Work to complete: Retype, character for character, the lines beginning with the line containing "This screenshot has width=880, height=497." and ending with the line containing "coord(396,21)", including both of those lines.

Source records:
__________

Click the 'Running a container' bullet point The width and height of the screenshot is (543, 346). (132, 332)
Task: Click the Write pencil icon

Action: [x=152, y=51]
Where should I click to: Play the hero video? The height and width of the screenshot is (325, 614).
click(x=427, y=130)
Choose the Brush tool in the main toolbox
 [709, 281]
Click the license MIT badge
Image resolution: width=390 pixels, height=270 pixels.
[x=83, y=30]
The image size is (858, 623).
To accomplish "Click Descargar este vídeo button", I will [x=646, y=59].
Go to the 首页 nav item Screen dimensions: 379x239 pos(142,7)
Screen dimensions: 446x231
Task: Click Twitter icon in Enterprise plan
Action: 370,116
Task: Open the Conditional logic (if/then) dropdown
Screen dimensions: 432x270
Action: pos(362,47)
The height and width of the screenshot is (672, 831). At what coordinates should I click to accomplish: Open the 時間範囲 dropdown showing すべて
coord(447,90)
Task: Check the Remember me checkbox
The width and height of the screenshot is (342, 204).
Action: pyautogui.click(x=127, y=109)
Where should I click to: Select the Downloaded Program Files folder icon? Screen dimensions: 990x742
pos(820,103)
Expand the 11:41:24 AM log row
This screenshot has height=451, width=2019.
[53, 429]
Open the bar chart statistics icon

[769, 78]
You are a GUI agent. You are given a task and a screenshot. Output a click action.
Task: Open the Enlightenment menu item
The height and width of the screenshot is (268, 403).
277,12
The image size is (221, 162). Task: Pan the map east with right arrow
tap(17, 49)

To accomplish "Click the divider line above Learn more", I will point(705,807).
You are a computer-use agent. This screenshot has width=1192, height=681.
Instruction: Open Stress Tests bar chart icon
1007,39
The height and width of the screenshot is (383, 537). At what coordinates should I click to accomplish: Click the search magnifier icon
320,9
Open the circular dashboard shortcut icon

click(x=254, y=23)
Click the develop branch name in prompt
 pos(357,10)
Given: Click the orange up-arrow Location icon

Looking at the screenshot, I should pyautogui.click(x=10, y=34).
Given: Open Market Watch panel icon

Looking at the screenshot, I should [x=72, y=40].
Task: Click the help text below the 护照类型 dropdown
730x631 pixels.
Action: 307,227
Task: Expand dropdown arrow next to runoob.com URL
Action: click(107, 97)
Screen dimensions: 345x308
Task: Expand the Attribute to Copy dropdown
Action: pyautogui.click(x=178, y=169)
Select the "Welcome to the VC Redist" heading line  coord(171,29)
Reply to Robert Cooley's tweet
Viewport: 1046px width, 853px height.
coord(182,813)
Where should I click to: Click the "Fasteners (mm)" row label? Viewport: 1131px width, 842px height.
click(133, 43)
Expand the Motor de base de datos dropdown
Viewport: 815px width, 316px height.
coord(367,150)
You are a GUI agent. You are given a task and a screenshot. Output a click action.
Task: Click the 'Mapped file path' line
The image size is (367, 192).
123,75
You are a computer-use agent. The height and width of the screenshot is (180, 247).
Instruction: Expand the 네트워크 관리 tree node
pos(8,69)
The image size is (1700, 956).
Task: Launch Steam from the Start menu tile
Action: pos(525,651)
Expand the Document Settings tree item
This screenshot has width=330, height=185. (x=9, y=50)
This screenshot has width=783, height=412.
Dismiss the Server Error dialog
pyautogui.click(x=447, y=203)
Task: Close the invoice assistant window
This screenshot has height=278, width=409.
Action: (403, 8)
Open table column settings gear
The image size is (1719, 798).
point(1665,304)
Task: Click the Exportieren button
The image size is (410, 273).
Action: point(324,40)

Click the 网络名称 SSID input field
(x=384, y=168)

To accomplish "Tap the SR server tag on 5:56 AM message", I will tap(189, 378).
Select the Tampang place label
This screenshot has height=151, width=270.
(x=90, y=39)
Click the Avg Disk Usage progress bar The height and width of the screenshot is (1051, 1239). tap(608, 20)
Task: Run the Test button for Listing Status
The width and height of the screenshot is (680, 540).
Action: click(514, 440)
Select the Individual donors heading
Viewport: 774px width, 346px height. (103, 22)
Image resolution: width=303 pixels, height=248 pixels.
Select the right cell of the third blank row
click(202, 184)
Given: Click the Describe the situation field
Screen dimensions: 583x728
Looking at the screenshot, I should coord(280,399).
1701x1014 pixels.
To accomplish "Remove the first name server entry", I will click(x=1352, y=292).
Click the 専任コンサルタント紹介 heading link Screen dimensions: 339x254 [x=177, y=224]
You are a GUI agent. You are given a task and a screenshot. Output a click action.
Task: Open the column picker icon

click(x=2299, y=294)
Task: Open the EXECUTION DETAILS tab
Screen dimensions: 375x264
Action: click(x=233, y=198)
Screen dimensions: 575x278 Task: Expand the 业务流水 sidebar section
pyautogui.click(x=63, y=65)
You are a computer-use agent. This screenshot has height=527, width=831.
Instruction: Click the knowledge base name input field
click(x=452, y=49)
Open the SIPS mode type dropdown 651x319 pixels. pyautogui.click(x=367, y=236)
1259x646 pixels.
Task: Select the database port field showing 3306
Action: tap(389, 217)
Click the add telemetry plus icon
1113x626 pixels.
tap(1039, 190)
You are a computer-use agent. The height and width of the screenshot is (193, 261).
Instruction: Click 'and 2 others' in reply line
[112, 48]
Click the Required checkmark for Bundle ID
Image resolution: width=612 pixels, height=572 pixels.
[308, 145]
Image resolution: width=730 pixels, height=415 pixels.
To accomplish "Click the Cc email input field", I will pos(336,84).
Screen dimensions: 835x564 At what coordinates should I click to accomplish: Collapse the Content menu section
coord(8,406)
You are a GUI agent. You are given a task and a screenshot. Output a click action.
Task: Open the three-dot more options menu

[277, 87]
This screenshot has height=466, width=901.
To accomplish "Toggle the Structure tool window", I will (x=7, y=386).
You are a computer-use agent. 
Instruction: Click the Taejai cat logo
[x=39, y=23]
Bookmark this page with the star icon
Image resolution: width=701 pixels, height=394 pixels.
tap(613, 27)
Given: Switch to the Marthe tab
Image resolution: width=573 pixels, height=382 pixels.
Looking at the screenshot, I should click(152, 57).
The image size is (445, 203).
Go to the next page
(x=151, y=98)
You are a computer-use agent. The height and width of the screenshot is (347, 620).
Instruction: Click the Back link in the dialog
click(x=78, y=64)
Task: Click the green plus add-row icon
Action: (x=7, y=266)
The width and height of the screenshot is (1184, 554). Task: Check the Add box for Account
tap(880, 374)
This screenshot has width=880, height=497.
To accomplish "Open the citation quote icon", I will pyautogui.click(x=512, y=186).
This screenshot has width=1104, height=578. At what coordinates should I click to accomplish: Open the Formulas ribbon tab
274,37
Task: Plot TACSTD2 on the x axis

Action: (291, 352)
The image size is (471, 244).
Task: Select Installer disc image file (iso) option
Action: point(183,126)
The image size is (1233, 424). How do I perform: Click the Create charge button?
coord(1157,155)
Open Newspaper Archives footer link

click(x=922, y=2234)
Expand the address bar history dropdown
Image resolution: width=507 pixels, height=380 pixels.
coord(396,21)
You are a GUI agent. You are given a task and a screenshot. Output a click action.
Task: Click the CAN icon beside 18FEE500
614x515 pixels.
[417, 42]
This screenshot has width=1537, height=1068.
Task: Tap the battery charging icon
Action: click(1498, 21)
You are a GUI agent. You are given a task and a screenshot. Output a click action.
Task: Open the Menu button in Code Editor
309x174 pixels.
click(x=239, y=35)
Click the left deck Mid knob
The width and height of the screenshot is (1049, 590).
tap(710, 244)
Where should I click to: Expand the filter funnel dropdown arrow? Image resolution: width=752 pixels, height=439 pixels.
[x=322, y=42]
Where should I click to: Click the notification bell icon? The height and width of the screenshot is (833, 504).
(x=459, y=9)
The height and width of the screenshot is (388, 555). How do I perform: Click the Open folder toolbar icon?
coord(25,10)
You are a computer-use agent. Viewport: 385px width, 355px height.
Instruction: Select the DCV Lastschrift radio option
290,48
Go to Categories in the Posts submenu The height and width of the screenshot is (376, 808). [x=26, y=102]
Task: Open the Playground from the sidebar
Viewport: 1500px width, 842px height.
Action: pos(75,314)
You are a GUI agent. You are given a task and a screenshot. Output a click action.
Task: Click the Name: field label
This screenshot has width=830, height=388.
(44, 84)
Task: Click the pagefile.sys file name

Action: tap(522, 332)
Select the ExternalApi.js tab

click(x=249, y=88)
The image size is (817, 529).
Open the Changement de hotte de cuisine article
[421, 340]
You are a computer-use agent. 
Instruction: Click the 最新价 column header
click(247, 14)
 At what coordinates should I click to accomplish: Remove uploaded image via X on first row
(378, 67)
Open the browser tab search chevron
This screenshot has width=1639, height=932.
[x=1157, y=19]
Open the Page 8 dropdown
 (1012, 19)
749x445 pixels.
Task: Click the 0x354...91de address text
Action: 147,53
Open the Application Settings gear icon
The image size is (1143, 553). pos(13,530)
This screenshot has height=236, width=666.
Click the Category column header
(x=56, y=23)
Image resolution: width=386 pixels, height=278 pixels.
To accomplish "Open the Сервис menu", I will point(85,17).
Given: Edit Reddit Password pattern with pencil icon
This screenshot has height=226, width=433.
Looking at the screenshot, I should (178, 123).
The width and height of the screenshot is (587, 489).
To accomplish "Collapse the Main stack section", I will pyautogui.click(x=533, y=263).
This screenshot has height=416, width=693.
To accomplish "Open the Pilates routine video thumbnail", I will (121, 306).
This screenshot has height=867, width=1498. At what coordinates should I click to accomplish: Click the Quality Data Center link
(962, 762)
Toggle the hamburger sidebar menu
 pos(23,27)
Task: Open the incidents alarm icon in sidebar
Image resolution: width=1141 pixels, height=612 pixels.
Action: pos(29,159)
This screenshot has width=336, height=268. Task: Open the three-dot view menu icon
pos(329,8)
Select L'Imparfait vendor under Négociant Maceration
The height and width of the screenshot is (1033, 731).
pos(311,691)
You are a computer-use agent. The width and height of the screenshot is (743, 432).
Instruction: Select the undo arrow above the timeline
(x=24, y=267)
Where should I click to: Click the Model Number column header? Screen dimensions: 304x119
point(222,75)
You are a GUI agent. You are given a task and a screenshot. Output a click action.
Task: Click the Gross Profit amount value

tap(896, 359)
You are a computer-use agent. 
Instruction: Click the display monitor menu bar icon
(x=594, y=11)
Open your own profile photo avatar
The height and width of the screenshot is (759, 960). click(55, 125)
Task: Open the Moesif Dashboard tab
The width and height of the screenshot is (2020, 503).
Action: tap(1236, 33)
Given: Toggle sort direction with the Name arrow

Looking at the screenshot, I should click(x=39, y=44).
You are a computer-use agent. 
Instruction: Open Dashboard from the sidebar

__________

Problem solution:
This screenshot has width=880, height=497.
To accomplish "Open the citation quote icon", I will pyautogui.click(x=512, y=186).
This screenshot has width=1104, height=578. At what coordinates should I click to accomplish: Open the Formulas ribbon tab
274,37
Task: Plot TACSTD2 on the x axis

Action: (291, 352)
The image size is (471, 244).
Task: Select Installer disc image file (iso) option
Action: point(183,126)
The image size is (1233, 424). How do I perform: Click the Create charge button?
coord(1157,155)
Open Newspaper Archives footer link

click(x=922, y=2234)
Expand the address bar history dropdown
Image resolution: width=507 pixels, height=380 pixels.
coord(396,21)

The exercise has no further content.